結核分枝桿菌快速核酸檢測試劑之開發及抗藥性研究

Abstract

造成結核病的病菌統稱為Mycobacterium tuberculosis complex（MTBC），包含有M. tuberculosis（MTB）、M. bovis、M. africanum，M. microti和M. canetti，其中在人體中造成結核病的最主要病菌為M. tuberculosis，而造成結核病的最主要部位為肺部。目前商業化的套組，以IS6110或是16S rRNA為偵測標的物，其所主要偵測的是結核分枝桿菌群而非結核分枝桿菌。經由比對基因體DNA可提供一些RD存在於MTB但是卻不在於MTBC中。其中RD9區域更是特異性地存在於MTB而不存於MTBC中。在這次的實驗當中，利用IS6110 和 Rv3618 (屬於 RD9)當做鑑定結核分枝桿菌群和結核分枝桿菌的標的物。我們發展了一種multiplex nested PCR-ICT (免疫色層分析法)來同時偵測1,500臨床痰液檢體中所存在的MTBC及MTB。試驗結果與傳統培養與生化試驗相比，這個試驗在偵測MTBC時有95.5%敏感性，97.9%特異性，2.1%偽陽性和4.5%偽陰性，在偵測MTB時有93.0%敏感性，99.8%特異性，0.2%偽陽性和7.0% 偽陰性。所以，結果顯示Multiplex PCR-ICT 試驗是一個方便、低成本、容易操作且對MTB的偵測上擁有高度的敏感性及特異性。 隨著多重抗藥性菌株的產生，一線抗結核藥物（INH、RIF）已不敷使用。這個部分的實驗是利用自台大醫院從2003~2004中所分離出的475株的結核分枝桿菌群進行moxifloxacin （MXF）、levofloxacin （LVX）、ciprofloxacin （CIP）、ofloxacin（OFX）、linezolid（LZD）及clarithromycin（CLR）等6種藥物最低抑菌濃度（MIC）測試。除了CLR外，其餘藥物的MIC90皆小於2μg/mL，結果顯示這些藥物對結核分枝桿菌皆有良好的治療效果。由實驗中，篩選了16株對linezolid非感受型菌株，為了研究這些菌株抗藥的機制，我進一步地分析23S rRNA domain V的位置，但並未發現有G2576U此一最常見突變形式的發生。

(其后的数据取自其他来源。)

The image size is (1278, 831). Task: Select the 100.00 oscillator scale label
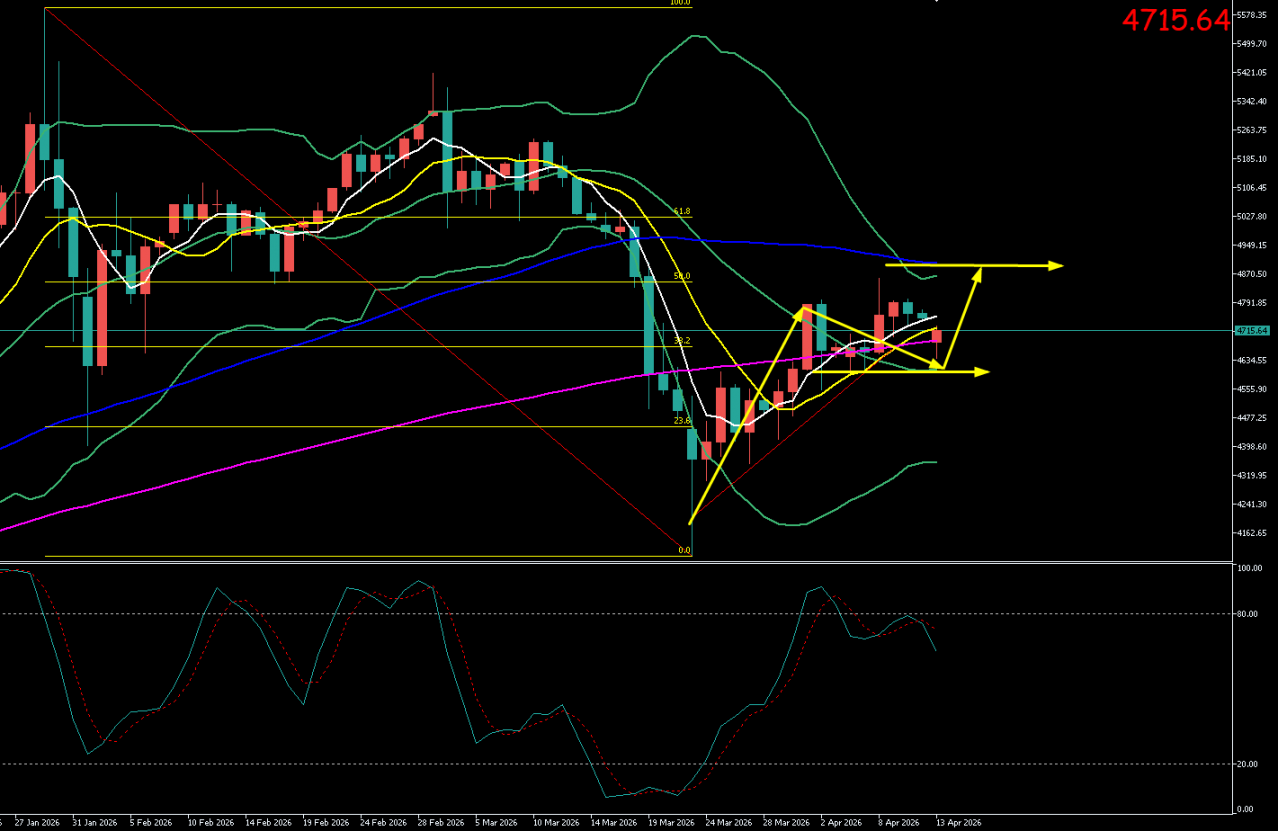coord(1248,568)
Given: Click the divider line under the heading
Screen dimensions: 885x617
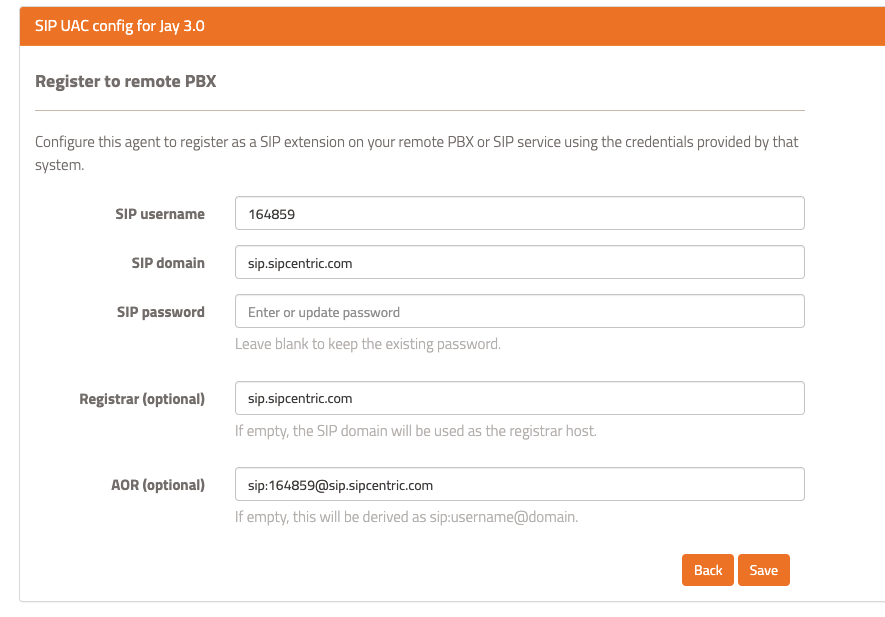Looking at the screenshot, I should point(420,110).
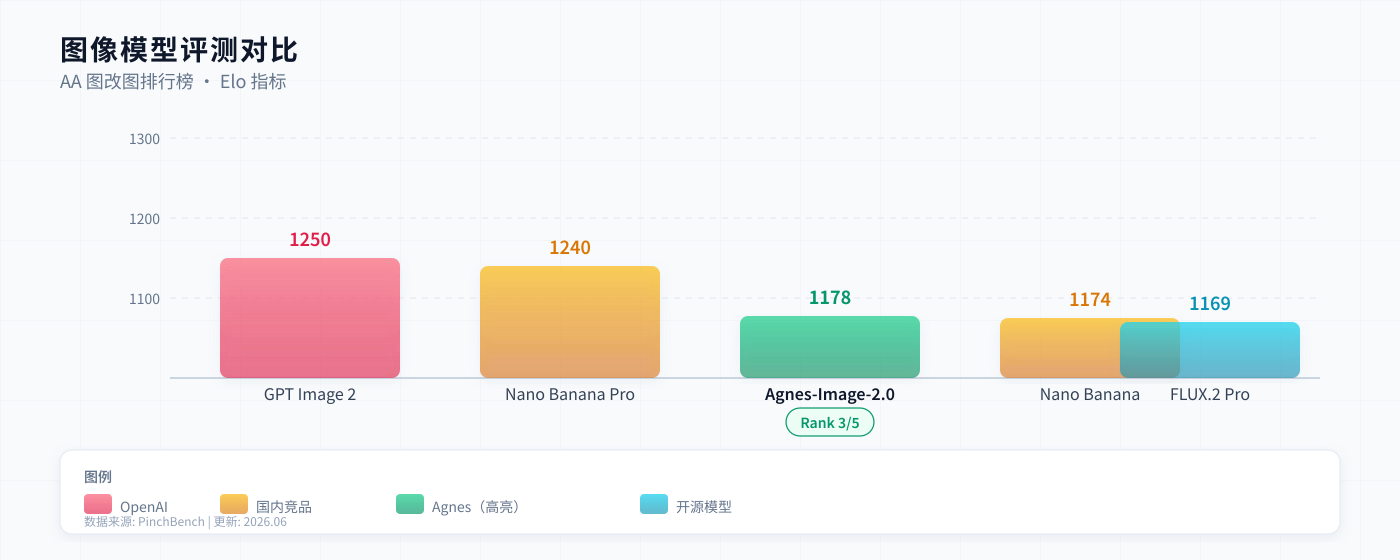
Task: Click the 1300 y-axis tick label
Action: [145, 139]
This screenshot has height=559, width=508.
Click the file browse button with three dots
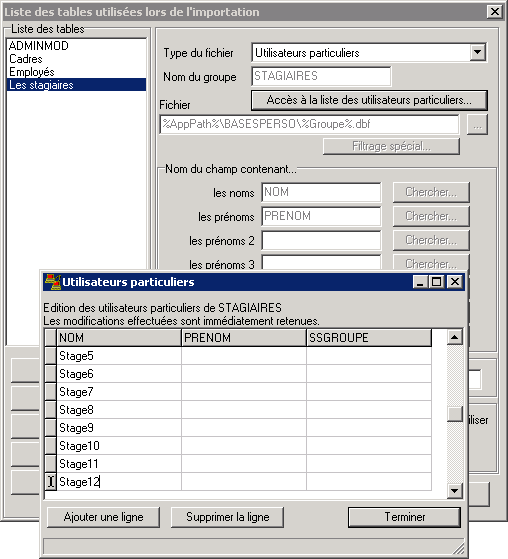pyautogui.click(x=477, y=124)
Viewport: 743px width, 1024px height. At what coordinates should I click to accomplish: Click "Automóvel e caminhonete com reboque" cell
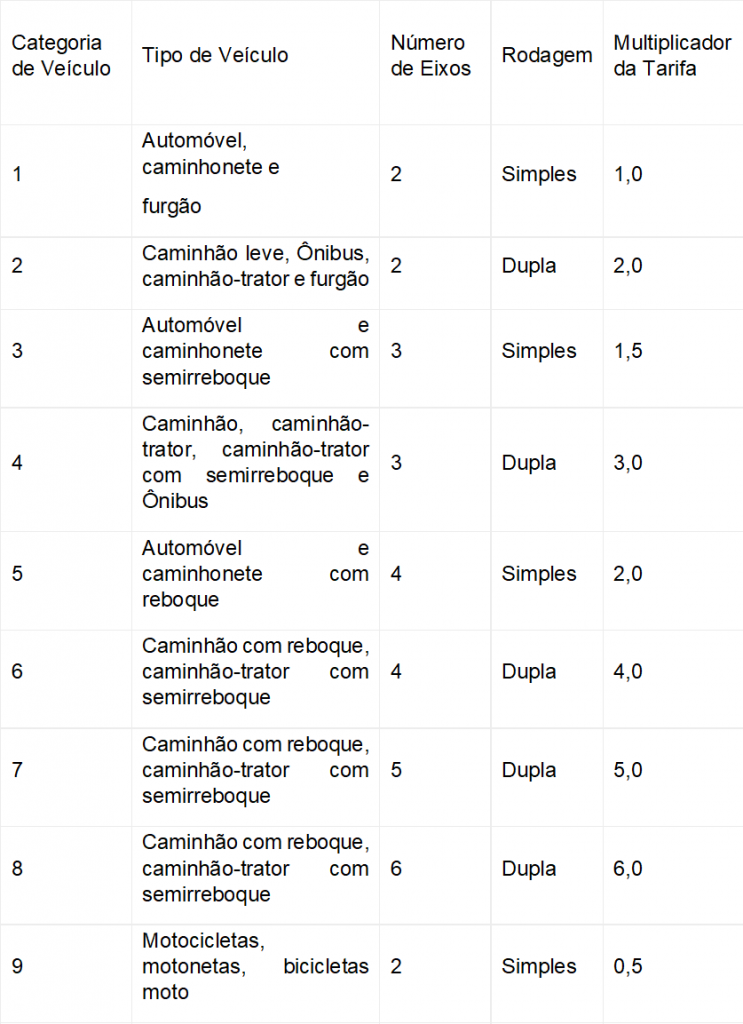[x=255, y=574]
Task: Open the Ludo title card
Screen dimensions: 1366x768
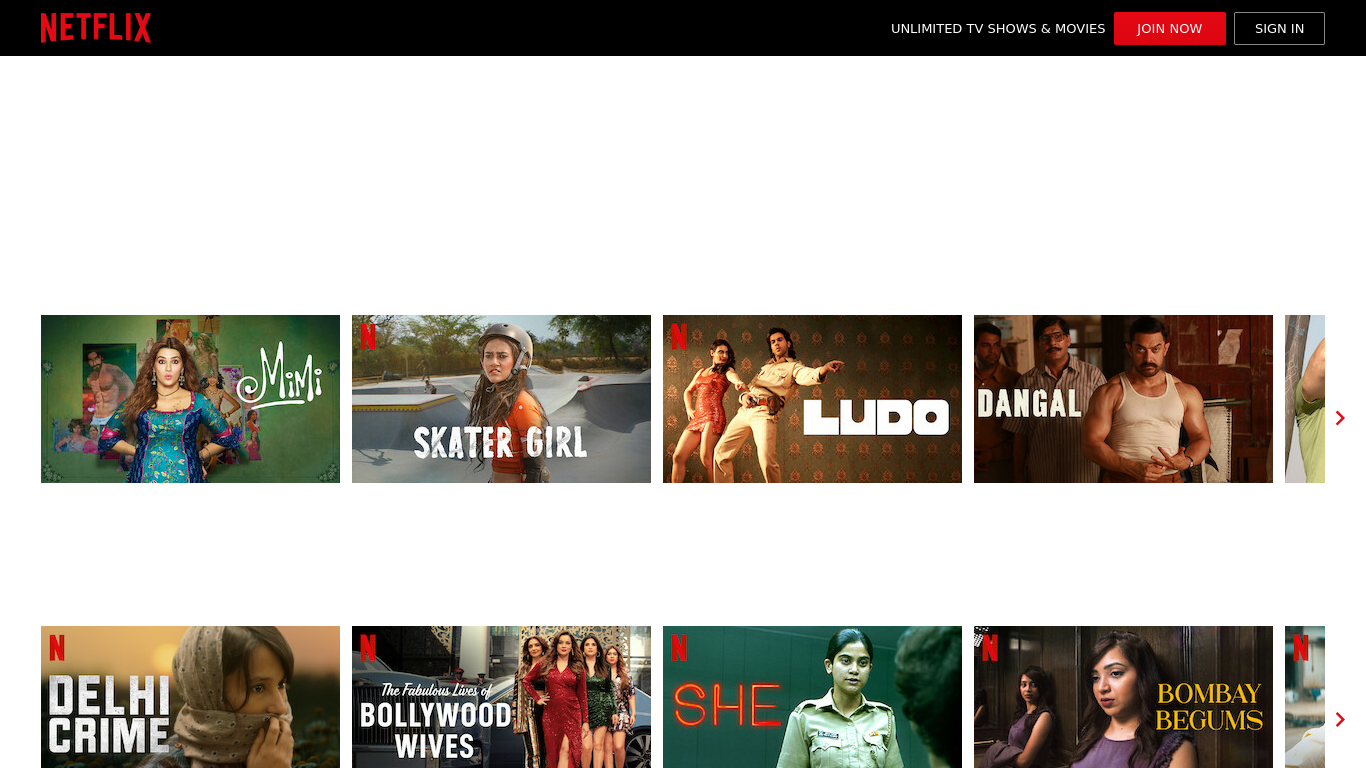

The M. tuberculosis complex comprises M. tuberculosis, M. bovis, M. bovis BCG, M. africanum, M. microti and M. canneti. The major pathogen for tuberculosis among M. tuberculosis complex is M. tuberculosis. The major syndrome is pulmonary tuberculosis and the most often clinical specimens are sputum. The currently commercially available molecular assays which use either IS6110 or 16S rRNA fragment as identification targets are mainly designed for identifying MTBC but not for MTB. Comparative genomic DNA analysis has provided valuable information on regions of difference (RD) present in MTB but not in other members of the MTBC. RD9 region is further suggested to be a potential target for differential identification of MTB from MTBC. In this study, using IS6110 and Rv3618 (belong to RD9) as the specific identification targets for MTBC and MTB, respectively, we developed and tested a multiplex nested PCR-ICT (immuno-chromatography test) assay for simultaneously and directly detecting not only MTBC but also MTB from 1500 clinical sputum specimens. The results were compared with traditional culture and biochemical identification results together with patients' clinical assessments. This assay showed a 95.5% sensitivity, 97.9% specificity, 2.1% false positive rate and 4.5% false negative rate towards detection of MTBC, and 93.0% sensitivity, 99.8% specificity, 0.2% false positive rate and 7.0% false negative rate for detection of MTB. Our results showed that the multiplex nested PCR-ICT assays is a convenient, low-cost and easy-to-use detection system for identification of MTB with high sensitivity and specificity. Following the production of the multiple drug resistant bacteria strains, the first-lane of antituberculosis drug cannot be satisfied. The tests of this part were used 475 MTB strains isolated from NTUH from 2003~2004. MICs of moxifloxacin （MXF）, levofloxacin （LVX）, ciprofloxacin（CIP）, ofloxacin（OFX）, linezolid （LZD） and clarithromycin（CLR）were tested for all of MTB strains. Beside of the CLR, the MIC90 of all other drugs were smaller than 2μg/mL. The result suggests that those drugs have better inhibitory effect on MTB. On the other hand, We had screend 16 LZD-non-sensitived strains in these tests. To further adressed the resistence mechnism of these MTB strains, We had sequenced the 23S rRNA of domain V of these strains but no mutation, G2576U, the most common mutation types was observed.